May we then, like Peter, boldly confess Jesus as the Christ, the Son of the living God. May we have courage to take up our own cross, walking its way to the destiny Jesus prepares for all who trust in Him—eternal life in His everlasting Kingdom. May Jesus be so glorified in us that “when He cometh in the glory of His Father with the holy angels,” (Mark 8. 38) His words to us may be, “Well done, good and faithful servant, thou hast been faithful…enter thou into the joy of thy Lord.” (Matthew 25.23)

In the Name of God the Father, God the Son, and God the Holy Ghost. Amen.

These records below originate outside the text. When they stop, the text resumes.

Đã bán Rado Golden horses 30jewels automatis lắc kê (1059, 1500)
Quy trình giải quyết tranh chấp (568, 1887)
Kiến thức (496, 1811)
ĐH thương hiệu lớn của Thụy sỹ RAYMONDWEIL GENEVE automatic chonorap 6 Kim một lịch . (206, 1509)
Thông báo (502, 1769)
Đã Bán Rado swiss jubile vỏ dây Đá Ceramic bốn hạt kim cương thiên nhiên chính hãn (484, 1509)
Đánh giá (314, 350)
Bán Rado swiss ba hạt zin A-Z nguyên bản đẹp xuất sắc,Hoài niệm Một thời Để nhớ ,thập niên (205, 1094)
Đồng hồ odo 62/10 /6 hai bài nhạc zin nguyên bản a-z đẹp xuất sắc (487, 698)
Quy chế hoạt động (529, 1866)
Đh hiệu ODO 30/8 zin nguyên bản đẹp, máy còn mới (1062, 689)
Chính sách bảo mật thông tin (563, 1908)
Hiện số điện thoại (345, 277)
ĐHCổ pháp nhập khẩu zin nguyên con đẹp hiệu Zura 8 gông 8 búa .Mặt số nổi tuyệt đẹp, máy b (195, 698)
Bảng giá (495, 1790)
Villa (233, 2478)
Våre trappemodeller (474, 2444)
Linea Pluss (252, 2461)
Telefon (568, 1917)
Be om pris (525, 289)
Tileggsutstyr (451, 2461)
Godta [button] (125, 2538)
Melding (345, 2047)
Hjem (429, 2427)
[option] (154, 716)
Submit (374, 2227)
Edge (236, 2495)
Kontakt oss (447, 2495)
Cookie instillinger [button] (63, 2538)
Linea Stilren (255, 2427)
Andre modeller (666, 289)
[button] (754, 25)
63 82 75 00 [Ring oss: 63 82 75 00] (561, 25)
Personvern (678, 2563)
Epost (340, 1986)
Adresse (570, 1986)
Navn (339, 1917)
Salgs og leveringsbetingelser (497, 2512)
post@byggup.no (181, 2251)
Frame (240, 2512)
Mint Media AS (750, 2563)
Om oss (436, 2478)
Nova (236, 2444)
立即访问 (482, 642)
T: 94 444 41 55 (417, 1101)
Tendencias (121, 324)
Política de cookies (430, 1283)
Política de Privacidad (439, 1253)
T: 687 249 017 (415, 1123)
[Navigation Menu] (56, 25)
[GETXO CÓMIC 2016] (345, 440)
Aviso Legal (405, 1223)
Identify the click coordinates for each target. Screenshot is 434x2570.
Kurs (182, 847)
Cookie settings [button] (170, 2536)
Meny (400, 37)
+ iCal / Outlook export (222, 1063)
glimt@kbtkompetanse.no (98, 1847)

[1] Only at 10:00am High Mass.

[2] “More Young People Are Moving Away from Religion. But Why?” NPR (https://www.npr.org/2013/01/15/169342349/more-young-people-are-moving-away-from-religion-but-why), Web. Accessed September 12, 2018.

[3] James Merolla. “St. John the Evangelist—The Legacy of Peter Quire: Black Cobbler Founded Point’s Landmark Church in His Home,” Newport This Week (September 3, 2015), p. 22.

[4] “I Sing a Song of the Saints of God,” words by Lesbia Scott (1898-1986).

[5] Cyril of Jerusalem was a distinguished Christian the0logian who lived from c. AD 313-386.

[6] Philip Schaff and Henry Wace, ed. The Nicene and Post-Nicene Fathers of the Christian Church (Volume VII: S. Cyril of Jerusalem; S. Gregory of Nazianzen) (Wm. B. Eerdmans Publishing Company, 1978), p. 92.